Any pointers for the journey down that path would be greatly received.


re [1]: every project can be redistributed as a repository. In order for newt to download a project, and install it, you need a repository.yml file in the master git branch. The repository contains both the library, and your applications, so you can test your library and release it. A good example of this is the Arduino Zero support that Runtime distributes separately from Mynewt:

https://github.com/runtimeinc/mynewt_arduino_zero/tree/develop

If you look at the develop branch here, you'll see there is a program arduino_test, which is a useful little shell app that allows you to set/get I/O on the Arduino Zero boards.

Somebody can either directly git clone this as a project, and compile the arduino test application-- or, they can include it remotely as a library by placing the following in their project.yml:

repository.mynewt_arduino_zero:
    type: github
    vers: 0-latest
    user: runtimeinc
    repo: mynewt_arduino_zero

The way newt resolves that, is it goes to the master branch of mynewt_arduino_zero, and pulls the repository.yml file: https://github.com/runtimeinc/mynewt_arduino_zero/blob/master/repository.yml

It then says, "oh, you want 0-latest, that resolves to a specific version 0.0.0, which resolves to a branch: mynewt_arduino_zero_0_0_0_tag." If you wanted 0-dev it would resolve to 0.0.1, and then develop.

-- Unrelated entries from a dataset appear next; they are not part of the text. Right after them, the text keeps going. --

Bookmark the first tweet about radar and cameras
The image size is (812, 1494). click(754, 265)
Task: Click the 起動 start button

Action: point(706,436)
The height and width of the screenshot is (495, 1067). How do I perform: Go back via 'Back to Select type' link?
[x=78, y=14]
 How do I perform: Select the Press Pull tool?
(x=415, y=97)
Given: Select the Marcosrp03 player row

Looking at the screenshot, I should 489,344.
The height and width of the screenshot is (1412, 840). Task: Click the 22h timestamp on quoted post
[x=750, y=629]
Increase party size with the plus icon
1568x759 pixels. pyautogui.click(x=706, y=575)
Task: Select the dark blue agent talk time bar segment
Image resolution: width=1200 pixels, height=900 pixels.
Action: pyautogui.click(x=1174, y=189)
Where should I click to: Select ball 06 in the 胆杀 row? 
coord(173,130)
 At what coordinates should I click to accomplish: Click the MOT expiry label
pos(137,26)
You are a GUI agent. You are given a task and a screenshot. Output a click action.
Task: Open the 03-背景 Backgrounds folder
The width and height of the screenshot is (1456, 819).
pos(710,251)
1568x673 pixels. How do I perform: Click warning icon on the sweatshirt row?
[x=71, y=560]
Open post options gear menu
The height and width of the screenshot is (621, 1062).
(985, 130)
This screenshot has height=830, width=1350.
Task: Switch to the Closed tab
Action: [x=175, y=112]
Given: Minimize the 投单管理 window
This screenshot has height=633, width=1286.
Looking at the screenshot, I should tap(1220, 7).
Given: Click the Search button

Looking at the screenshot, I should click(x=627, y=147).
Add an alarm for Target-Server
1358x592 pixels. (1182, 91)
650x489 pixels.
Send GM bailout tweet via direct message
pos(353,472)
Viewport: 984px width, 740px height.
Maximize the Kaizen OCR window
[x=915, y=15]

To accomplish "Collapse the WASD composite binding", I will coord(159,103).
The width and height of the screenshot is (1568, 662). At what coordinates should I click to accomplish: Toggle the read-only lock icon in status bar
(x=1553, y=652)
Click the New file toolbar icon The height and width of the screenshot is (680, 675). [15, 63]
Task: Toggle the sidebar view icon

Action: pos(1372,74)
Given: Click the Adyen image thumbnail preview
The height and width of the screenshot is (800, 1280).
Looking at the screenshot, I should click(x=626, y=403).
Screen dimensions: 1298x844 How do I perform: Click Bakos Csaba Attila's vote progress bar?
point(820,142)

Once you add this repository.yml file to your project, you can then redistribute it as newt.

In the build system, you can point to the individual packages within the repository to stitch together the dependencies. You do that with a repository descriptor, so, for example with the project.yml above, you would reference the arduino zero bsp in a target by using:

$ newt target set my_target bsp=@mynewt_arduino_zero/hw/bsp/arduino_zero

There are more tutorials on this here:

- http://mynewt.apache.org/os/tutorials/add_repos/
- http://mynewt.apache.org/os/tutorials/create_repo/

re [2]: I'm not sure I can help much, except to say: Awesome! I'm a big fan of both Espruino and Micropython. I personally like Javascript for these environments a bit more (smaller standard library makes it look more like the real thing), but its really great what both of those guys are doing, and I think hooking in a scripting language to Mynewt is excellent.

I'd start with getting the kernel (libs/os) mapped, and leaving their HALs intact. Eventually it would be cool to see those engines broken out, so that they could be mapped into our HAL as well. But that's kinda all I've got -- not sure if others have opinions here.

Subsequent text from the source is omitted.